GOGyP - Research and preclinical development of antitumor compounds

Presentation

The aim of our LPS is to offer services in functional characterization and preclinical validation of compounds, nanovehicles, nanodrugs and biomaterials with a potential therapeutic use in cancer.

In vitro studies include: cytotoxicity assays of the compounds in cancer cells and/or cancer stem cells, and evaluation of the effect of these compounds in cancer cell migration and invasion abilities.

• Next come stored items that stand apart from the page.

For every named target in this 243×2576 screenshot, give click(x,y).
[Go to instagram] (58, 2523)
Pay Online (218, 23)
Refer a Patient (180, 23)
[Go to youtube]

Preclinical in vivo studies include: toxicology assays, pharmacokinetic and distribution assays and evaluation of the therapeutic efficacy of the compounds. Our LPS uses noninvasive imaging technology (bioluminescence and/or fluorescence) using xenograft models for solid tumors. Our models are highly metastatic so we can measure the effect both in primary tumor and metastatic foci.
 

Services

The available services are:

S1. In vitro studies for the functional characterization of antitumor compounds:

S1.1. Cytotoxicity assays (XTT) Effect on cellular viability.

S1.2. Tumorsphere assays. Cytotoxicity evaluation of the compound in cancer stem cells.

S1.3. Migration assays (“wound healing” & Transwells) Effect of the compound in the cancer cell migration ability.

S1.4. Invasion assays (Transwells) Effect of the compound in the cancer cell invasion ability.

S2. In vivo studies for the evaluation of toxicology, pharmacokinetics and therapeutic efficacy of antitumor compounds:

S2.1 Generation of metastatic xenografts for physiopathology and therapeutic studies.

Our LPS has a wide expertise in the development of animal models for experimental oncology. Generated xenografts include metastatic models of different solid tumors, mainly gastrointestinal and gynecologic cancers. They are used for the evaluation experimental therapies, against both primary tumor and metastasis. Our LPS could generate new cancer models previous protocol acceptance and approval by the animal experimental committee and Generalitat de Catalunya.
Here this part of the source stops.